I'm not convinced that the difference across versions is significant. V3 saw the steam wand put on a ball joint, which is a nice to have but I don't feel like my V2 wand inhibits steaming (if you're using the correct sized jug).

Regarding price, I'd be surprised if you found one for £200 without waiting quite some while for one (like years). It may depend on your part of the country but here in the south west, I followed local silvias for a year on ebay and none sold below £250, with most selling in and around the £300 mark. I assume you either have a capable grinder or have set aside £150-200 for one?

The PID mod is essential and depending on which route you go, you can easily spend £350 to £400 in total incl. the PID. With that budget, you're then starting to creep into the territory of low-end, used E61 grouphead machines (likely HX), that are much more upgradable than the silvia. I'm just playing devils advocate here. I think if it were me doing this again (and I own a silvia btw), I would have gone the gaggia classic route, which you can pick up much cheaper OR saved for a bit longer and gone straight for a low-end E61 machine. It really depends on your budget. Good luck!

EDIT: I see you're in London, that at least works in your favour, most of the good deals seem to be in the London area.


----------



## NickDa (Dec 14, 2019)

Hi @Mrboots2u and @newdent , thanks both for your comments.

I have a niche zero grinder so should be ok'ish on the grinder side of things. The reason i was aiming for the Silvia is because it seems very common with a lot of parts and mods available which seem perfect for me as i am treating this as fun side project ( over a number of weeks/months to assemble it as i want , paint it etc ) . @newdent you mentioned that there are other E61 group head machines that are upgradable , any chance got a name or two as examples?


----------



## newdent (Feb 20, 2021)

NickDa said:


> Hi @Mrboots2u and @newdent , thanks both for your comments.
> 
> I have a niche zero grinder so should be ok'ish on the grinder side of things. The reason i was aiming for the Silvia is because it seems very common with a lot of parts and mods available which seem perfect for me as i am treating this as fun side project ( over a number of weeks/months to assemble it as i want , paint it etc ) . @newdent you mentioned that there are other E61 group head machines that are upgradable , any chance got a name or two as examples?


 Yes you're definitely covered on the grinder front!

I do see the appeal of the silvia regarding parts, which is why I went for it. That is also the appeal of the E61 machines as they all share a common grouphead. I'm not familiar with any of the E61 machines in particular but most of the high-end domestic machines will use the same group head, it's very distinctive looking. These will have been very expensive from new, certainly £1k upwards. I have to watch what I say here, I might be giving myself competition for any deals that come up on here! 😁

If you have your heart set on the silvia, there's definitely lots of fun to be had, just thought it was worth pointing out an alternate route you may not have thought of. I enjoy the coffee mines makes, it's just a bit boring looking. I want a shiny one now!


----------



## NickDa (Dec 14, 2019)

ha i know what you mean about wanting a nice shiny one, same here but frankly i dont have the space for a nice machine ( maybe in a eventually when i move out of a flat in London).


----------

To-do list:
a. Print the espresso machine thread from "Regarding price, I'd" up to and including "aside £150-200 for one?".
b. List every distinct username in the espresso machine thread, whether it appears as a post header or after an @ sign.
These lines come from a separate source, unrelated to the espresso machine thread.

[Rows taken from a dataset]
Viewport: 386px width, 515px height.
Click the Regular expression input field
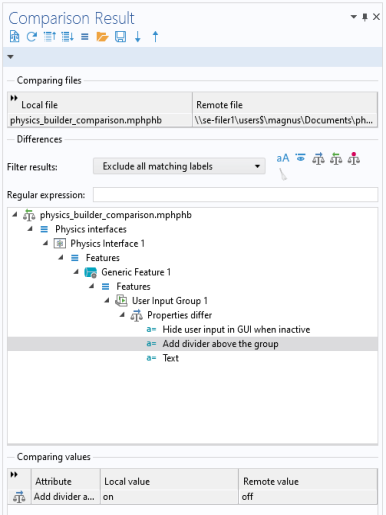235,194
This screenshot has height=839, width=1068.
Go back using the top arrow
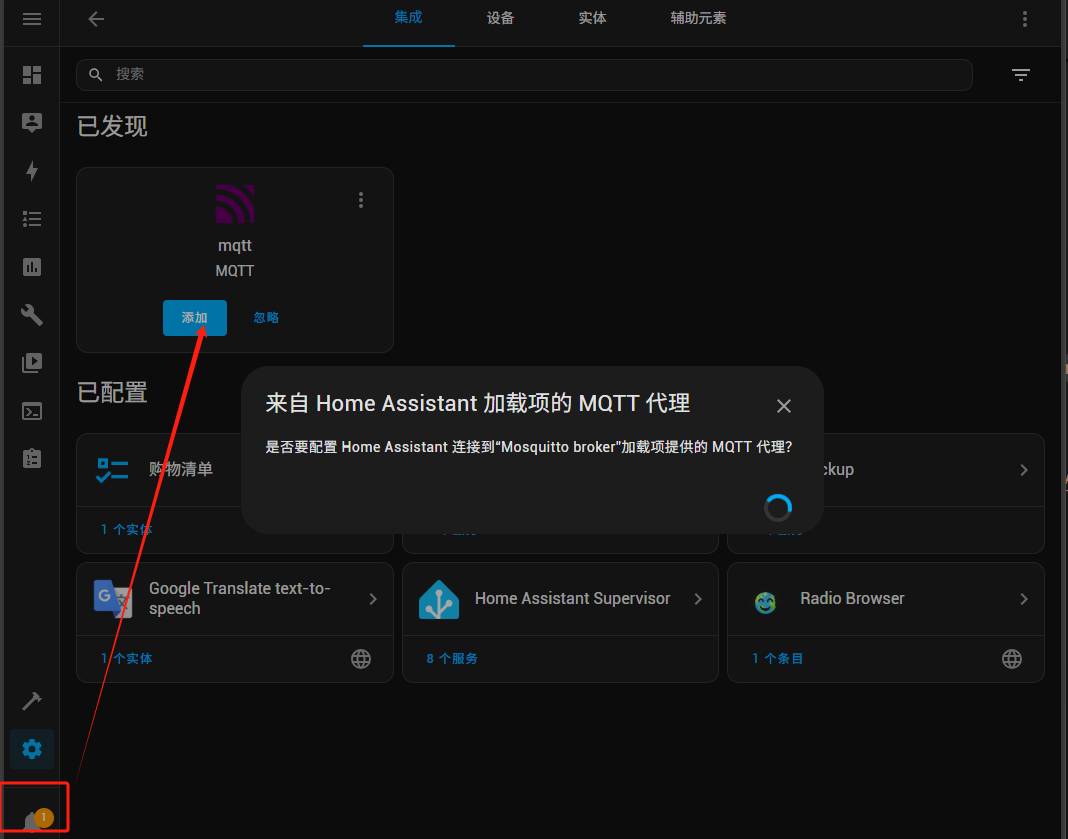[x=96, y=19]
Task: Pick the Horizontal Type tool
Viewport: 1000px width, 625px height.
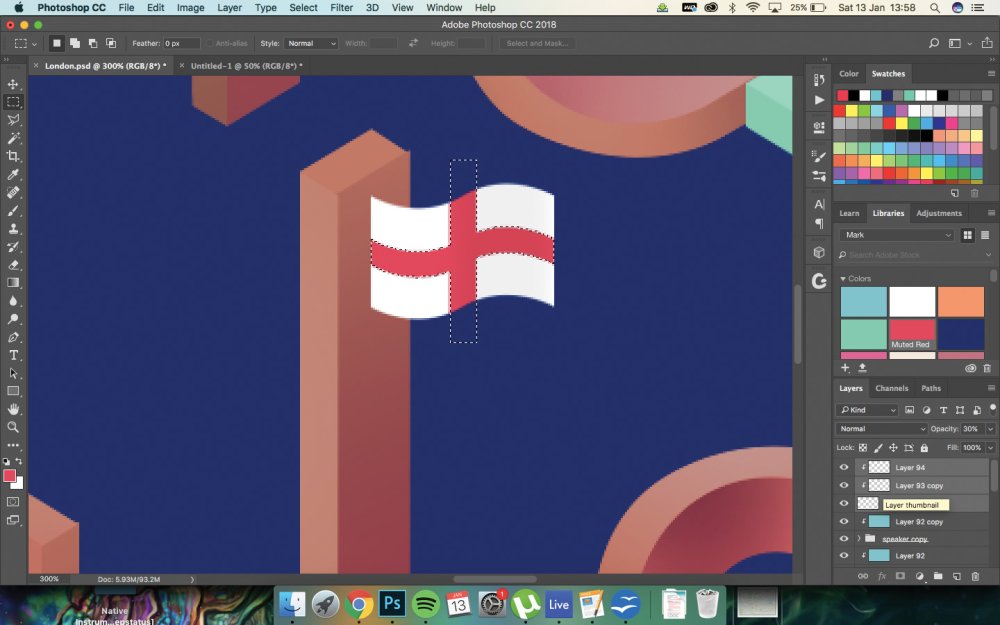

Answers below:
a.
Regarding price, I'd be surprised if you found one for £200 without waiting quite some while for one (like years). It may depend on your part of the country but here in the south west, I followed local silvias for a year on ebay and none sold below £250, with most selling in and around the £300 mark. I assume you either have a capable grinder or have set aside £150-200 for one?

b.
NickDa
newdent
Mrboots2u